Theme/domain: Embedded sensing – DSP to improve time‑of‑flight measurements.

Goals/Objectives:
Improve accuracy and robustness of an ultrasonic distance sensor (HC‑SR04) using matched filtering, median filtering, and temperature compensation.

Signal acquisition:
HC‑SR04 or separate ultrasonic transducer pair with Arduino/ESP32. For advanced version, capture raw analog echo signal using an op‑amp and ADC. Measure distances from 10 cm to 3 m.

Processing Tasks:

• Model the transmitted pulse (burst shape, center frequency ~40 kHz).
• Implement matched filter (FIR cross‑correlation with transmitted pulse template) to improve SNR and time‑of‑flight resolution.
• Apply median filter (non‑linear) to outlier distance estimates (rejects multipath/spikes).
• Compensate for sound speed using temperature sensor (DHT22).
• Optional: implement low‑pass IIR filter on envelope of received echo.

Output Analysis:

• Compare raw vs. processed distance measurements against a ruler (mean error, standard deviation, max error).
• Test robustness: soft surfaces, angled targets, multiple obstacles.
• Plot time‑series of distance with and without median filtering.
• Compute SNR improvement from matched filter.

Deliverables:

• Arduino/ESP32 code for real‑time distance measurement with filtering.
• Python script for offline matched filter design and performance analysis.
• Report with accuracy plots and discussion of improvement.

Extensions:

• Implement pulse compression using chirp instead of simple burst.
• Build a 2‑D scanning system (servo + ultrasonic) for simple mapping.
• Detect multiple objects using deconvolution.

Project 12: Digital Stethoscope for Heart/Lung Sound Separation

Theme/domain: Biomedical acoustics – separating overlapping physiological sounds.

Goals/Objectives:
Acquire chest sounds using a stethoscope‑mounted microphone, then design filters to separate low‑frequency heart sounds (S1, S2) from higher‑frequency lung sounds (wheezes, crackles).
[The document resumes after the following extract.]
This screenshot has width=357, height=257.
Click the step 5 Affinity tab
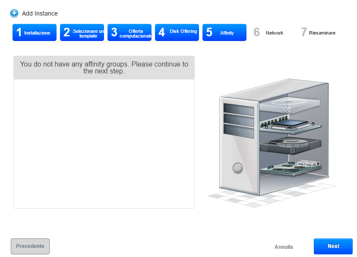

Compute heart rate from the filtered heart channel.

Signal acquisition:
Electret microphone inside a stethoscope bell or a commercial stethoscope adapter. Interface with ESP32 (ADC) or USB audio interface. Sample at 2–4 kHz.

Processing Tasks:

• Design IIR low‑pass Butterworth (fc = 150 Hz) to extract heart sounds.
• Design FIR band‑pass (200–800 Hz) to extract lung sounds (equiripple or window method).
• Implement both filters in cascade/parallel on microcontroller.
• Compute heart rate via autocorrelation or peak detection on the low‑pass output.
• Optional: use adaptive filtering to reduce heart sound contamination in lung channel.

Output Analysis:

• Plot time and frequency domain (PSD) of raw, heart‑filtered, and lung‑filtered signals.
• Compare phase distortion (IIR vs. FIR) and its effect on clinical interpretation.
• Validate heart rate against a pulse oximeter.
• Record lung sound segments with and without wheezes – demonstrate filtering preserves abnormalities.

Deliverables:

• C/C++ firmware for real‑time stethoscope processing (headphone output or serial streaming).
• Python/MATLAB scripts for filter design and offline analysis.
• Report with spectrograms, filter responses, and heart rate accuracy.

Extensions:

• Add a wireless Bluetooth link to a PC for recording and visualization.
• Implement simple classification (normal vs. wheeze/crackle) using features extracted from lung‑filtered output.
• Use a dual‑microphone setup for ambient noise cancellation.